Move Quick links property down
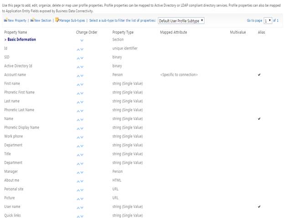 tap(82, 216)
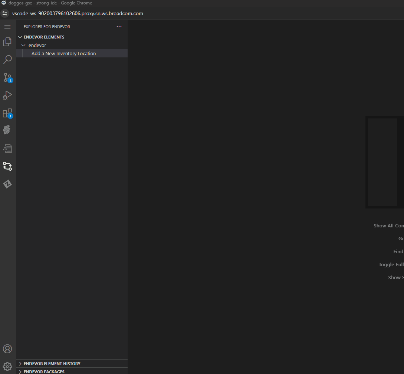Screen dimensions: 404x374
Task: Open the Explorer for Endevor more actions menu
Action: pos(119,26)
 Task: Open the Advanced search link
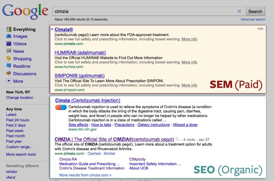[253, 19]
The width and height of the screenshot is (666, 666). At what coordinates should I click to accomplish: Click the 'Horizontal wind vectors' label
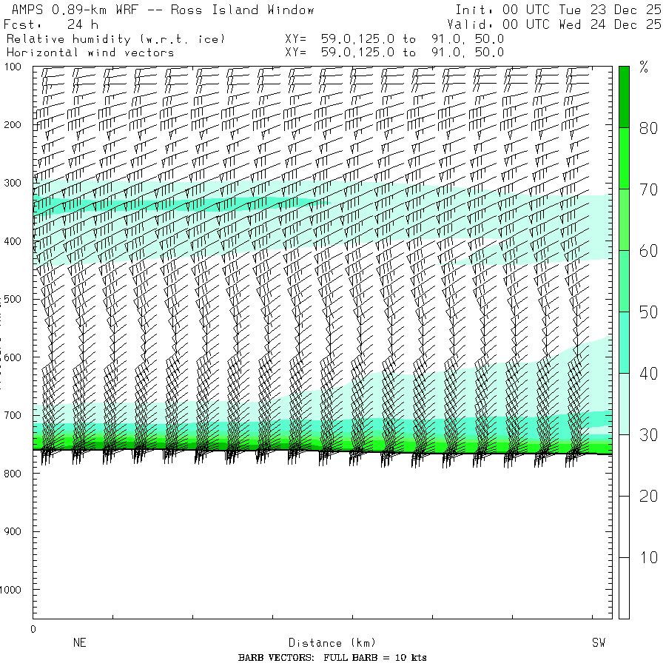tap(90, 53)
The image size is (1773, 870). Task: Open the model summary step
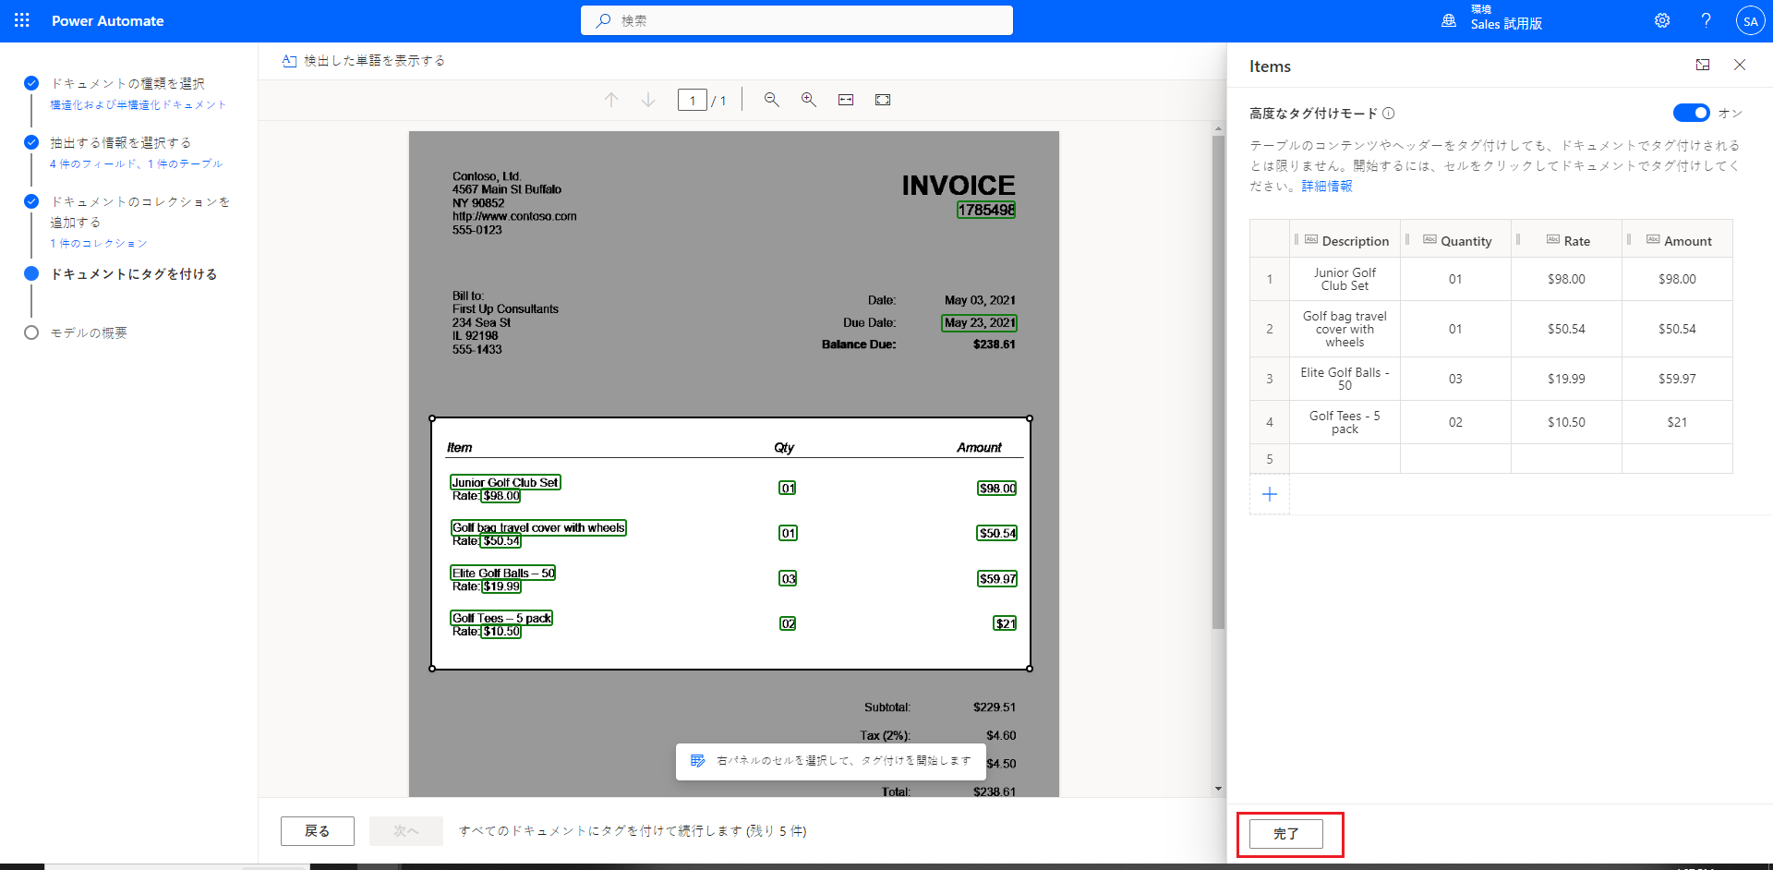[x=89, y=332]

Problem to work on
Could you copy the lines above exactly and skip the images?

Output of the task
Move Quick links property down
 tap(82, 216)
Screen dimensions: 404x374
Task: Open the Explorer for Endevor more actions menu
Action: pos(119,26)
 Task: Open the Advanced search link
[253, 19]
The width and height of the screenshot is (666, 666). At what coordinates should I click to accomplish: Click the 'Horizontal wind vectors' label
tap(90, 53)
The image size is (1773, 870). Task: Open the model summary step
[x=89, y=332]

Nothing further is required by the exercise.